I’ve avoided making new year resolutions for a few years. That’s right - avoided.
I was afraid to fail.
According to the University of Scranton’s Journal of Clinical Psychology, I’m not the only one. Their study reveals that 45% of us make New Year’s resolutions, but only 8% keep them.
I refuse to be in the 8%.
I’ve been working with an amazing life coach for 2 years now and keeping promises is no longer a problem - however, it’s still a challenge. Below are 5 steps that help me keep my new year resolutions:
#1: Write them down.
In the process of writing your intentions, you’ll become really clear on what they are. Sometimes we have an idea but until it’s formulated in words, that idea isn’t clear enough to follow through on. We need clear instruction and clear intention to commit to.
You’ll also be devoting the first amount of time to your resolutions as you write them. This alone is building your dedication to keep them.
#2: Define what they look and feel like.
This is huge. Take your intention and expand on it by defining how it changes your life. For example, if your intention is to work out more, organize your calendar so you know exactly what and when “more” is. If your intention is to listen clearly to others, when they’re done speaking repeat back to them. It could be as simple as “so you’re feeling like [insert what you heard here].”
Then write out how it’ll feel to keep your resolutions: “I feel more confident and healthy” or “I feel more sensitive to others needs and my relationships are deepening.” In writing out how it feels to have these new resolutions as part of your life, you’ll discover the why you want to keep them in the first place!

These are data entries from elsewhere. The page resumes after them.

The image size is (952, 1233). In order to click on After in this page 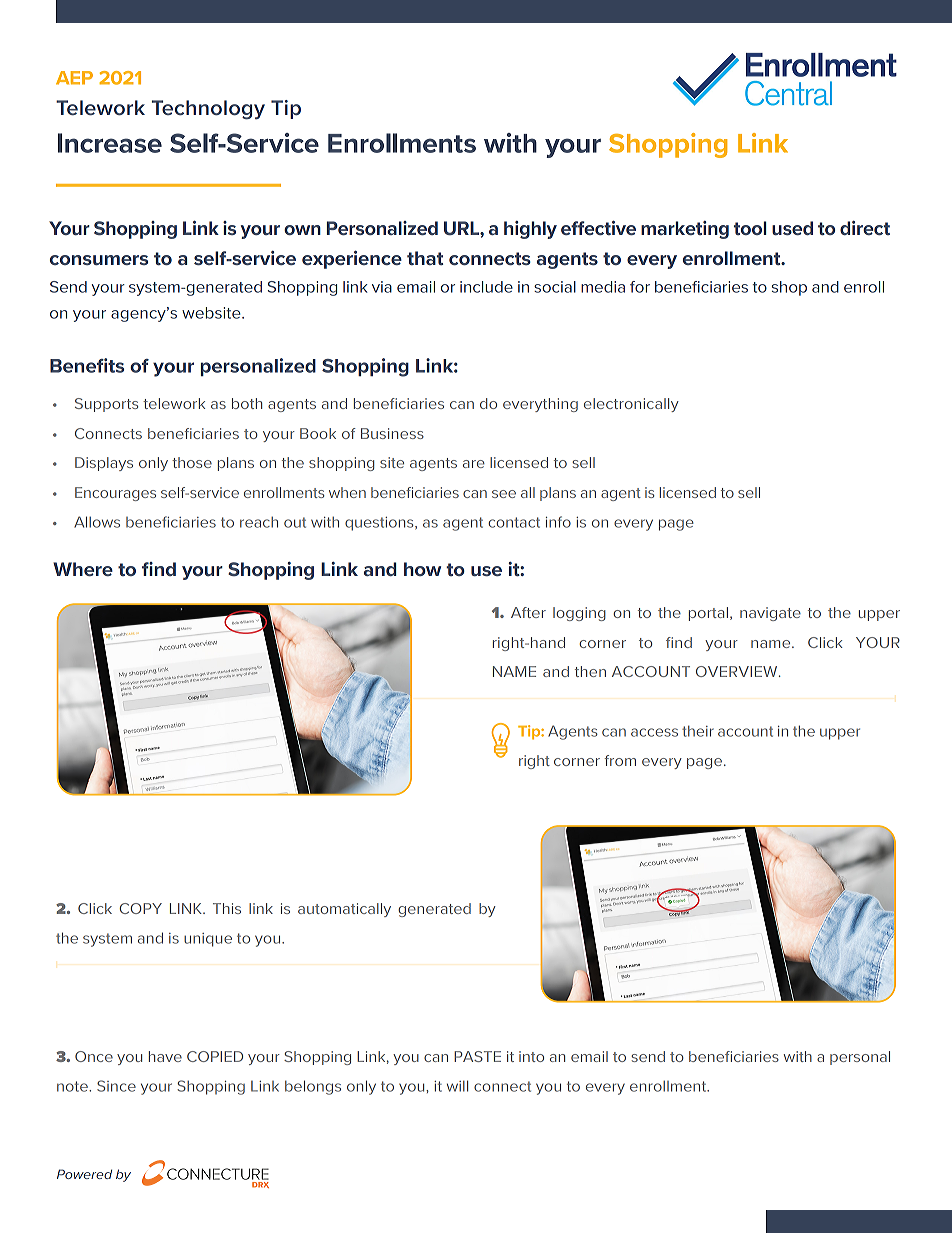, I will do `click(528, 612)`.
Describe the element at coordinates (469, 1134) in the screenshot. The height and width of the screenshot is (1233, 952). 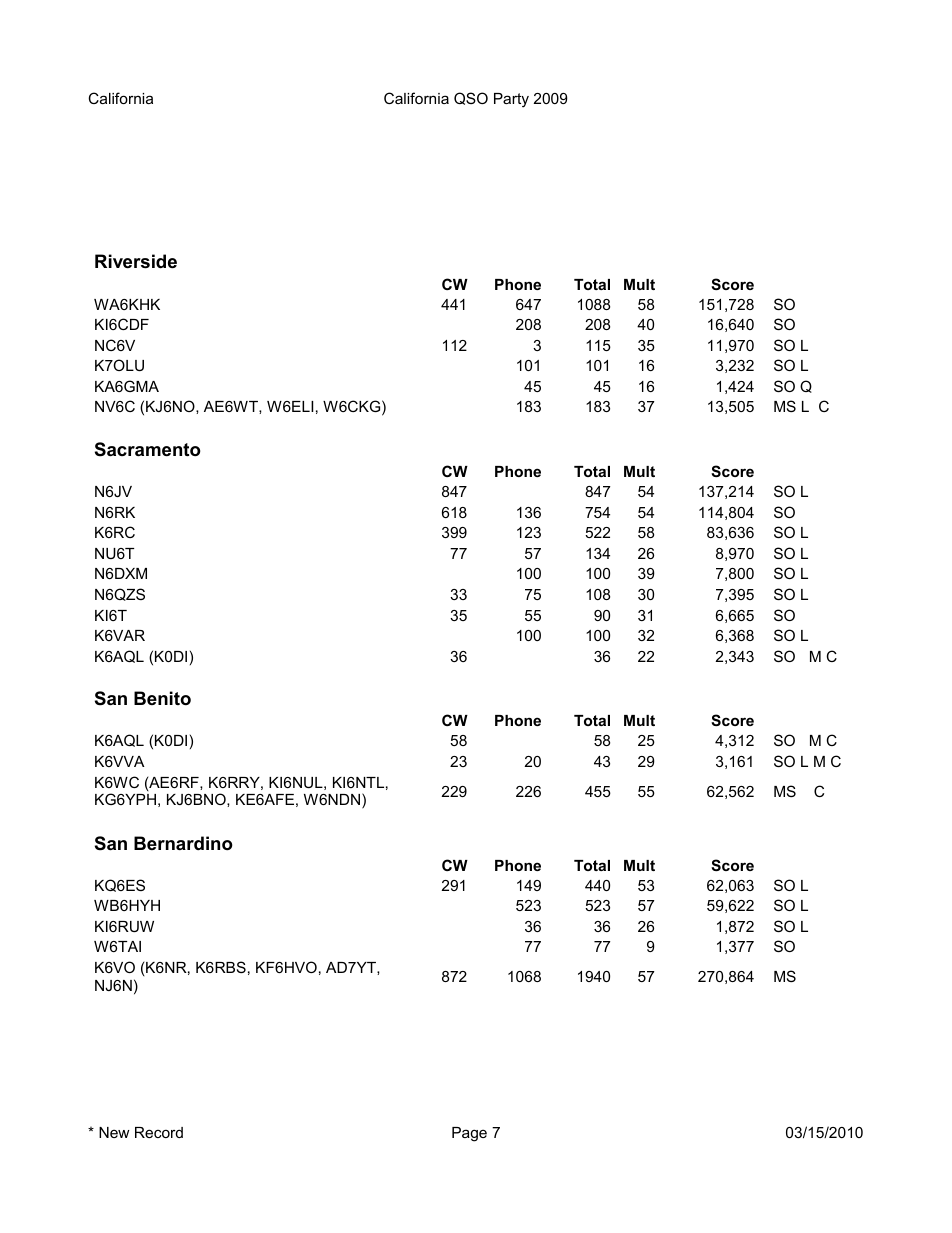
I see `Page` at that location.
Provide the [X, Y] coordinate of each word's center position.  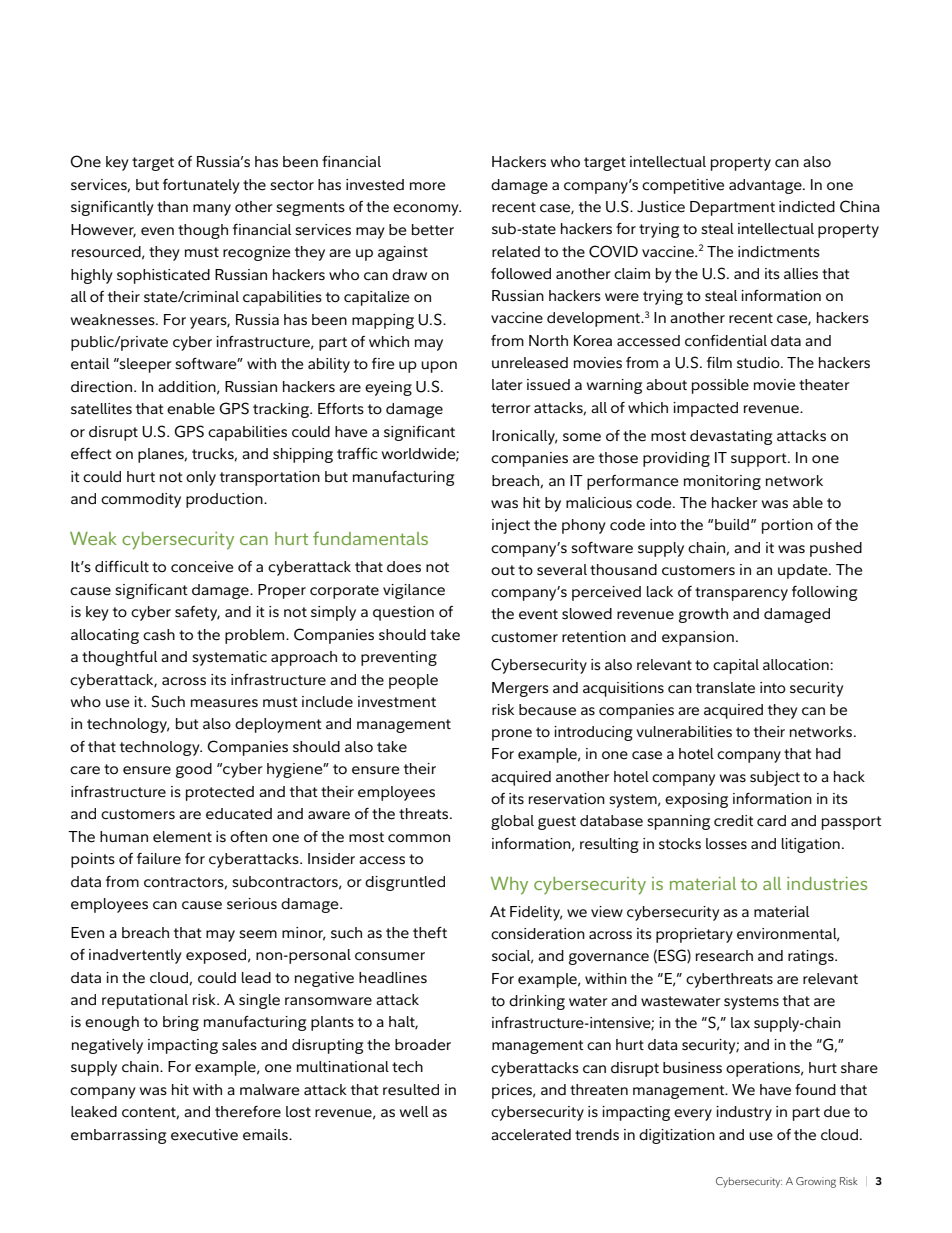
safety [197, 613]
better [433, 230]
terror [511, 408]
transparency [741, 594]
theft [430, 933]
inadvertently [135, 956]
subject [775, 778]
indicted [807, 207]
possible [720, 386]
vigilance [414, 591]
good [194, 770]
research [724, 956]
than [172, 206]
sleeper [145, 365]
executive [204, 1135]
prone [512, 735]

#3: Make a routine out of it.
Routine is grounding and easier to keep than sporadic thoughts of “I should be doing _______.”
If your resolutions don’t seem like something you can make a physical routine out of, call yourself on bullshit (then thank yourself for such a
good lame excuse). It’s totally possible, you may just need to be a little creative.
#4: Tell your family and friends.
Go public with your resolutions. Get people to call you on your excuses and help you keep your intentions. Otherwise, they may be helping you make excuses not to keep them. If you tell them sincerely, they’ll be more than happy to help you (really! who doesn’t love to help those you care about?!).
The practice of keeping your intentions is the same as keeping promises to yourself. It’s a practice of self respect. Self respect is spiritual.
It’s a practice that will ask the old you to step aside, and the new you to come in. Change may not be easy, but change is the essence of possibility.
Why go another day missing something that you really want to be doing?